Figure 5. Cysteines liganded by active compounds in human T cells.

(A) Heatmap showing liganded cysteines for active compounds in human T cells (treated with the indicated concentrations of compounds (μM) for 3 h followed by ABPP). Cysteines quantified for at least two active compounds with R values ≥4 (DMSO/compound) for at least one of the compounds are shown. Results were obtained by combining isoTOP-ABPP and TMT-ABPP data from 2–6 independent experiments. See STAR Methods for details.

(B) Heatmap showing cysteines liganded by active compounds in immune-relevant proteins.

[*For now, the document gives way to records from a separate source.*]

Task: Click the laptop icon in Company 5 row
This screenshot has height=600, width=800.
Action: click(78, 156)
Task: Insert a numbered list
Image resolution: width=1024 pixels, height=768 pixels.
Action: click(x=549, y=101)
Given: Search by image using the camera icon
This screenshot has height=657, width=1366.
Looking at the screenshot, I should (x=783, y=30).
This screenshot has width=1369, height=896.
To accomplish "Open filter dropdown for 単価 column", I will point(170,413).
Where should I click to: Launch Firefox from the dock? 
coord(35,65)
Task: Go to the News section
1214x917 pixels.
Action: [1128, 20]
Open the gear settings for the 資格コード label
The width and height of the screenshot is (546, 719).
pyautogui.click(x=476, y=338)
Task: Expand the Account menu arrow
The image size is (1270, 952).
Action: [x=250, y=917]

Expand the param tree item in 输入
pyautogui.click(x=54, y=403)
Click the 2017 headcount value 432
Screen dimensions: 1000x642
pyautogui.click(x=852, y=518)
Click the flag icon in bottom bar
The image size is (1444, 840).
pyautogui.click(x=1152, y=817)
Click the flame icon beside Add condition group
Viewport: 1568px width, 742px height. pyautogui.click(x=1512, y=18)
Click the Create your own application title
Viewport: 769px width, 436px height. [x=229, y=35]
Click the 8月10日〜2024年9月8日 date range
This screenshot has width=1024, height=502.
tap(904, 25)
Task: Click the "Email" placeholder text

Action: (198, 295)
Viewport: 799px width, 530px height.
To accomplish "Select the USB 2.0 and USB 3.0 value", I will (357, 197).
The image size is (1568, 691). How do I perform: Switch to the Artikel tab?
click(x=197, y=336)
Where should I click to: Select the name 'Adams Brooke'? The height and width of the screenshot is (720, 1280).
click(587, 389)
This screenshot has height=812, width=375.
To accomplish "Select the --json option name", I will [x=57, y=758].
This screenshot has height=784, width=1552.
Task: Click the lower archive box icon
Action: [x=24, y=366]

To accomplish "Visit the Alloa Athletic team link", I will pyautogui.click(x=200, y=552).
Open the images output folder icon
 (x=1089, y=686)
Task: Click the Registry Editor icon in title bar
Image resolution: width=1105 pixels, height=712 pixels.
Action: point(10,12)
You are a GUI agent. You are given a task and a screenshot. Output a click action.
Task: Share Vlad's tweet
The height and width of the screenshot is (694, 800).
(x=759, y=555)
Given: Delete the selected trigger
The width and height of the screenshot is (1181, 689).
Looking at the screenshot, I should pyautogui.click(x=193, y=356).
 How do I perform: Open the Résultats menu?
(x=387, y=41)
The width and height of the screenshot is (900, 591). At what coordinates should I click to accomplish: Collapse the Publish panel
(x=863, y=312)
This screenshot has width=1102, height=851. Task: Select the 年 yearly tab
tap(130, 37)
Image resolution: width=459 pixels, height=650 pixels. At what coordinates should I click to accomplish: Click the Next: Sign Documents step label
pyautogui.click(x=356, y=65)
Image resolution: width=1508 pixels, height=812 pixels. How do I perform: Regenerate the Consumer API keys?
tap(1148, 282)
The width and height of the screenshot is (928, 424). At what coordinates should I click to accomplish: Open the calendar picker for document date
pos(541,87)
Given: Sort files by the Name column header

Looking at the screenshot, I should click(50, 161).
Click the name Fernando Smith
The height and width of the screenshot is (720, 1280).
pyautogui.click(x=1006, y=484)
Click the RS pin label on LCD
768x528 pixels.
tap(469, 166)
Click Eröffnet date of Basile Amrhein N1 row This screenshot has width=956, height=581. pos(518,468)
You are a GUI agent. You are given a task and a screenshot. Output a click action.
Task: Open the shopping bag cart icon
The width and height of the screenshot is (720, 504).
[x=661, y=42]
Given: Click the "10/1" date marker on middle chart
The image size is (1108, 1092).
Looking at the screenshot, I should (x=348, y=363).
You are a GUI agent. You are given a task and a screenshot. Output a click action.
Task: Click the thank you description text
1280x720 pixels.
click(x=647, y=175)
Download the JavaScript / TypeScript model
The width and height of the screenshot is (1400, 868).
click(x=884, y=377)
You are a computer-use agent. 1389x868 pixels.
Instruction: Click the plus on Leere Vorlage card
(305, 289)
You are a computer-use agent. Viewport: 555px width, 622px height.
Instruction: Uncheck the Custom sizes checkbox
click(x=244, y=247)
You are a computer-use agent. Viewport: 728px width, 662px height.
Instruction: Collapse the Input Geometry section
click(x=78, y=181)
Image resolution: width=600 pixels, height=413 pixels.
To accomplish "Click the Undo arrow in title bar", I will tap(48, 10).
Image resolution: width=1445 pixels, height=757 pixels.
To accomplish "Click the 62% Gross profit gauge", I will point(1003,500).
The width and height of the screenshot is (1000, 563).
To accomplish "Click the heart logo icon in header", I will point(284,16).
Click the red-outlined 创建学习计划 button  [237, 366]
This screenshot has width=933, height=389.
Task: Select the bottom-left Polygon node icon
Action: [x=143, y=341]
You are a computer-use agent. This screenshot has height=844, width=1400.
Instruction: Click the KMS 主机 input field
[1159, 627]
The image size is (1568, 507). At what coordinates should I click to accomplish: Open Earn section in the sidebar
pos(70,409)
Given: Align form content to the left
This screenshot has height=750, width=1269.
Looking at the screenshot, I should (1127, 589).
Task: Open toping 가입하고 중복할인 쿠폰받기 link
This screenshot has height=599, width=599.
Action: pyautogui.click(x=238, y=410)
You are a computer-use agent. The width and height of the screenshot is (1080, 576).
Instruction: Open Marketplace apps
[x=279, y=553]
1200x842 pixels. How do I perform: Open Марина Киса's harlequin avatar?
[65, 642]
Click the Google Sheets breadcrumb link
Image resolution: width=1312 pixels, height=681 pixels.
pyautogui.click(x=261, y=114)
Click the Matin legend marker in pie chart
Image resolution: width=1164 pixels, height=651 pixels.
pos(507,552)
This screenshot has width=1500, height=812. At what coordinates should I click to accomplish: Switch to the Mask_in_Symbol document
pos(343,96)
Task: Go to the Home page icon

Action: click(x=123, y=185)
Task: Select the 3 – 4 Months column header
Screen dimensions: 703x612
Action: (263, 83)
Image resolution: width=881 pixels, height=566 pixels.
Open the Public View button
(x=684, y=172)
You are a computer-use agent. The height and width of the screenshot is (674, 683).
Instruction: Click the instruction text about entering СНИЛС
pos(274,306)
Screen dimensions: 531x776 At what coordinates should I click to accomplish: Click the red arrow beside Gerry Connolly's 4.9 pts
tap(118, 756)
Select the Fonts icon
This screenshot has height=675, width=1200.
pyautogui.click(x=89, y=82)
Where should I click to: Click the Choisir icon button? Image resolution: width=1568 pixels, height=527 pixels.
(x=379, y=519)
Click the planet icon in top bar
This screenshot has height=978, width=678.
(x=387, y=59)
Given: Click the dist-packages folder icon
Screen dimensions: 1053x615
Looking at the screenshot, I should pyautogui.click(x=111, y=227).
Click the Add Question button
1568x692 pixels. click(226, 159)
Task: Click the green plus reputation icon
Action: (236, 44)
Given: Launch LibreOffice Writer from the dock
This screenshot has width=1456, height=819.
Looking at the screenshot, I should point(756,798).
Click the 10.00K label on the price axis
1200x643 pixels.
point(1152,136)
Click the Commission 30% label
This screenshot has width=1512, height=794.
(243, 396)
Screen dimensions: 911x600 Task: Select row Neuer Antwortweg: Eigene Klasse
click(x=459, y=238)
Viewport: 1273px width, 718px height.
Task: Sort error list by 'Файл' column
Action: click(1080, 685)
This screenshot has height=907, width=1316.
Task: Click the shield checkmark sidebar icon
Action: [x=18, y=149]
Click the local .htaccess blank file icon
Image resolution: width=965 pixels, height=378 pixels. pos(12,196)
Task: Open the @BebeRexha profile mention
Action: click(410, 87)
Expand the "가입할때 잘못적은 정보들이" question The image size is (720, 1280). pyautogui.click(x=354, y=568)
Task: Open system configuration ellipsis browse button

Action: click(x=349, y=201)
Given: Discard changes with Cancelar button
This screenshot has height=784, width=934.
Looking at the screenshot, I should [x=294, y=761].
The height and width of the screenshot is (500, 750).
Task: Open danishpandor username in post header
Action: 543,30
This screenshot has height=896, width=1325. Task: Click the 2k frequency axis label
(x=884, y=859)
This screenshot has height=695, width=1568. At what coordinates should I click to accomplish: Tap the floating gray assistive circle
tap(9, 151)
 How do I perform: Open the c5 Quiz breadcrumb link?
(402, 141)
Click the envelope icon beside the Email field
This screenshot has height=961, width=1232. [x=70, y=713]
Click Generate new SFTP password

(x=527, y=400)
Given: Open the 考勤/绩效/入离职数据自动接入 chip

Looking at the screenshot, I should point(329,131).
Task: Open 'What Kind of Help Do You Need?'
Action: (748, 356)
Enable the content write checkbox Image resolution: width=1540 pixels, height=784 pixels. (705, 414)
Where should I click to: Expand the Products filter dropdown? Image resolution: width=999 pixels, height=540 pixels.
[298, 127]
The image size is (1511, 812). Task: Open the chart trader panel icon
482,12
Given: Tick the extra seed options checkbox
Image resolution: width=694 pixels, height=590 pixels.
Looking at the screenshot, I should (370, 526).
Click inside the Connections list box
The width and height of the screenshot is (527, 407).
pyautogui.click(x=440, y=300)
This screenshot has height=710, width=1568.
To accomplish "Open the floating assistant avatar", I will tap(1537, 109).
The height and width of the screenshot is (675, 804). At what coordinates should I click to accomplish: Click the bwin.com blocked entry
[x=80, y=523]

(C) Distribution of protein classes containing cysteines liganded by active compounds.

(D, E) Comparison of cysteines liganded by active compounds versus scout fragments in human T cells, as displayed in correlation plot (D) and pie chart (E) analyses. In (D), cysteines liganded by both active compounds and scout fragments, only by active compounds, and only by scout fragments are showing in purple, blue, and red, respectively.

(F) Prediction success rate querying for pockets within the indicated distances from cysteines liganded by active compounds.

(G) Modeling of active compound interactions with C203 in MYD88 (PDB 4DOM). Predicted pockets highlighted as green mesh and other cysteines in the structure are colored red. Docking shows preferential liganding by BPK-25 due to predicted hydrogen bonds with E183 and R188 (top), which are not accessible in docked structure of BPK-21 (bottom).

(H) Modeling of active compound interactions with C342 of ERCC3 (PDB 5OF4). Docking shows preferential liganding by BPK-21 (bottom) due to predicted hydrogen bonds with T469 and Q497 and π−π interaction with W493, which are less accessible in the docked structure of BPK-25 (bottom).